PELAS TRILHAS DE COMPOSTELA, O RELATO DE UMA VIAGEM LAICA - JEAN-CHRISTOPH RUFIN

   Rufin é diplomata e membro da academia francesa. Relata aqui sua primeira viagem à Santiago de Compostela, a pé, partindo da fronteira francesa e cruzando o país Basco, a Cantábria, Astúrias e por fim a Galizia. Rufin não é religioso, é francês, tenta ser objetivo. Começa a viagem falando de sujeira, frio, paisagens e fome. Com o tempo e os quilômetros, se torna humilde, se sente pobre, para de pensar demais, e tem quase uma experiência religiosa. Oviedo é a cidade que mais o impressiona e é lá que ele quase tem uma epifania. Mas ele a evita. Chama tudo de "budismo"... ( É engraçado como ateus fogem com nojo do cristianismo, mas aceitam alegremente o budismo ).
  Bem...o livro poderia ter sido bom, mas Rufin fica em cima do muro. Faz uma quase defesa do medievalismo, critica a modernidade, mas evita a igreja. O Caminho se torna assim uma busca pelo vazio budista. Penso ser o máximo a que um francês respeitável pode aspirar hoje.
  PS: Bela sacada dele! O pagão temia a mata e o deserto, reinos de deuses perigosos. O cristão, ao levar Deus consigo, se torna uma viajante sem medo.

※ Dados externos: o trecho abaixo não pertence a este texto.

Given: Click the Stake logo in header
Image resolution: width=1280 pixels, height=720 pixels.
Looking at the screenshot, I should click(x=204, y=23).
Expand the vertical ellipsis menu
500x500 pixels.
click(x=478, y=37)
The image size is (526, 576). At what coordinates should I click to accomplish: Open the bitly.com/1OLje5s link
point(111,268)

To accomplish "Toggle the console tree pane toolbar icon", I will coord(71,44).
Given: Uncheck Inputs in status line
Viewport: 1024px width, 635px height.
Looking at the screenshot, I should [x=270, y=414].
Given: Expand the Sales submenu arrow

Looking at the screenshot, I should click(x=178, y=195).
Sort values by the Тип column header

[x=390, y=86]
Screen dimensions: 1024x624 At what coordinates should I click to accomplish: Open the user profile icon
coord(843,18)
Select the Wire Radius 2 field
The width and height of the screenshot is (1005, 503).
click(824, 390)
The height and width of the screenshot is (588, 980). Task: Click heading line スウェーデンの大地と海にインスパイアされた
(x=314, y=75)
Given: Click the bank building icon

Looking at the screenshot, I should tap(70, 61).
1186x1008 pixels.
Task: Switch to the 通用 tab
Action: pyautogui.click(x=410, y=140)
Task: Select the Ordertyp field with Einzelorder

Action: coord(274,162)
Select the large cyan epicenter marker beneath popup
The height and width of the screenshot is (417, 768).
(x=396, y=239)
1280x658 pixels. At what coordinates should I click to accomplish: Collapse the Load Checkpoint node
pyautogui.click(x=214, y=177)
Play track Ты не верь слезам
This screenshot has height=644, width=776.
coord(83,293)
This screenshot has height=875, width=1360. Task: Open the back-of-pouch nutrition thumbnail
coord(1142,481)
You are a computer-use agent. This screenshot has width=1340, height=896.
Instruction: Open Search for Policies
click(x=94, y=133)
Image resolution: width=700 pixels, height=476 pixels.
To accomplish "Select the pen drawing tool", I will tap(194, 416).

POEMA DO CID, EM FORMA DE PROSA POR MARIA DO SOCORRO ALMEIDA

   Escrito em 1140, o poema do Cid é o primeiro texto conhecido da península Ibérica. Então, em letras, pode-se dizer ser nosso mais antigo testemunho. Antes dele houve A Canção de Rolando na França, e o mais revelador é dizer as diferenças entre um e outro, já que ambos são sagas sobre cavaleiros medievais. Heróis fundadores de uma nação.
  Rolando é nobre. E em toda a canção só há lugar para nobres. O sangue azul manda. E o rei, Carlos Magno é Deus na Terra. Nas aventuras tudo pode acontecer. Magia acontece, donzelas morrem de amor e na verdade Rolando deseja morrer. Nada de real ou de cotidianamente vulgar acontece. Como nobre, nunca se fala em dinheiro, luta-se por honra. O inimigo é ruim, incrivelmente ruim. E o mais importante, o tempo nunca passa, na canção todos terminam como começaram. No mundo de Rolando o bom morre bom, o mal morre mal, nada muda, nada pode mudar.
  Vamos ao Cid. Ele não é nobre. Ele é um pequeno burguês que almeja ser rico. Caído em desgraça diante de seu rei, ele luta contra os inimigos para readquirir sua honra perdida. No Cid há de tudo: nobres, gente comum, judeus, árabes, reis. Inexiste a magia, magos não há. As lutas são ganhas por estratégia e por força, e o mais incrível: o Cid luta para ganhar bens, dinheiro e ouro. Ele divide os ganhos com seus soldados, todos lutando por isso, para enriquecer. O inimigo não é de todo ruim, ele pode se tornar aliado. E o tempo passa, as pessoas mudam, os lugares são descritos, o Cid envelhece, se cansa, e até mentir ele mente. A saga da Espanha é real, a francesa é nobre. A espanhola admite tudo do homem, os erros, e nunca conta com a magia. A de Rolando é irreal ao extremo. A magia salva o bem, ninguém muda jamais e um herói é perfeito. 
  Há como fazer analogias com aquilo que os dois países são hoje? Não, ambos mudaram demais em quase 10 séculos de história e de misturas. Mas algo ficou. A França continua se vendo como reino da nobreza, de finura e de perfeição. Dogmática, empedernida, protegida pelos deuses.
  Na Espanha ficou essa consciência do possível. Do relativismo, do caldo de interesses e do dinheiro como motivo central de tudo. Deus atende a quem se sacrifica. E para vencer é preciso lutar, sofrer e se precaver. Vale tudo, pois nada o ajudará. Para o espanhol o mundo é de pedra. Para a França o bem vence sempre. O corajoso, o inteligente, o belo, vencerá. O mal, irredutível, tentará, mas a França vencerá. Sempre. Para o francês o mundo é ideia.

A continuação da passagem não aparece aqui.